Let me explain: If there is any game-engine that has an unhealthy monopoly, its Unity. I personally hate Unity, even after (or should I say: especially since) working with it profesionally for 2 years. But its really hard to get to work with anything that is not Unity. In austria where I am, its like 95% Unity all the way.

So in that regard, the Unreal-Demo is a good thing. Truthfully, I tried convincing my bosses to make an Unreal project for the whole two years, but it was not before that demo that we finally got into the “well, we could actually try that”-territory. And I'm happy for that.

So no, I would not like Unity to counter that. Maybe some of the other engines, sure, but I'm happy that Unreal has that very obvious “AAA-graphics” to make it stand out.

Juliean said:
I personally hate Unity, even after (or should I say: especially since) working with it profesionally for 2 years.

+1 just for this sentence ?

trsh said:
open source devs to beat UE5 until its set release date “late-2021”

Given entries.
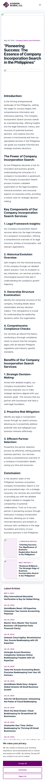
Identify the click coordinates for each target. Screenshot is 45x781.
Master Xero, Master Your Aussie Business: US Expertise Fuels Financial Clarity (20, 626)
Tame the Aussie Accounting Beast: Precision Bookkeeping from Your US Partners (22, 672)
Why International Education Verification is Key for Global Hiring (21, 597)
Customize (22, 770)
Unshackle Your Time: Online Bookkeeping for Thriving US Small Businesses (21, 728)
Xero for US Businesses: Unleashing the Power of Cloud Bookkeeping (22, 700)
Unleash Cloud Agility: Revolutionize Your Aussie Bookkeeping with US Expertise (22, 640)
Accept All (22, 763)
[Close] (42, 741)
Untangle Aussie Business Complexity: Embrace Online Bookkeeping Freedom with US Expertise (19, 656)
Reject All (22, 776)
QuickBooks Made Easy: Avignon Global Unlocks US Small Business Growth (21, 687)
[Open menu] (40, 5)
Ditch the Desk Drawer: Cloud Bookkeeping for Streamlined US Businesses (20, 713)
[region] (22, 760)
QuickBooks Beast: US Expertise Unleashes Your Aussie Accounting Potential (22, 611)
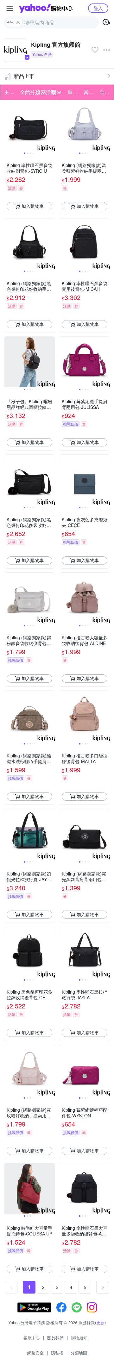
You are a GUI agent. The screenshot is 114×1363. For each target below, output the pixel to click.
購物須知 (79, 1338)
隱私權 (57, 1353)
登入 (98, 8)
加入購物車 (33, 206)
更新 (100, 1322)
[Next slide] (51, 126)
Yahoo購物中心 (46, 8)
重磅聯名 (73, 92)
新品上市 (24, 76)
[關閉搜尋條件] (18, 22)
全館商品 (105, 92)
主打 (9, 92)
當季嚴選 (90, 92)
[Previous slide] (8, 126)
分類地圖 (79, 1353)
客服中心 (31, 1338)
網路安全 (35, 1353)
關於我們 (55, 1338)
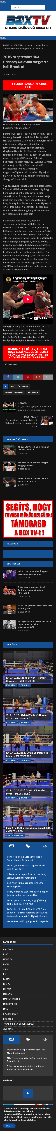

Problems to work on.
**A.** List every phrase that the forum post sets in curly quotation marks.
**B.** Reproduce the forum post between "So in that regard, the" and "happy for that.", inclusive, replacing "bosses" with "managers".
None of the lines is needed for what comes next.

Solutions for each task.
**A.**
“well, we could actually try that”
“AAA-graphics”
“late-2021”

**B.**
So in that regard, the Unreal-Demo is a good thing. Truthfully, I tried convincing my managers to make an Unreal project for the whole two years, but it was not before that demo that we finally got into the “well, we could actually try that”-territory. And I'm happy for that.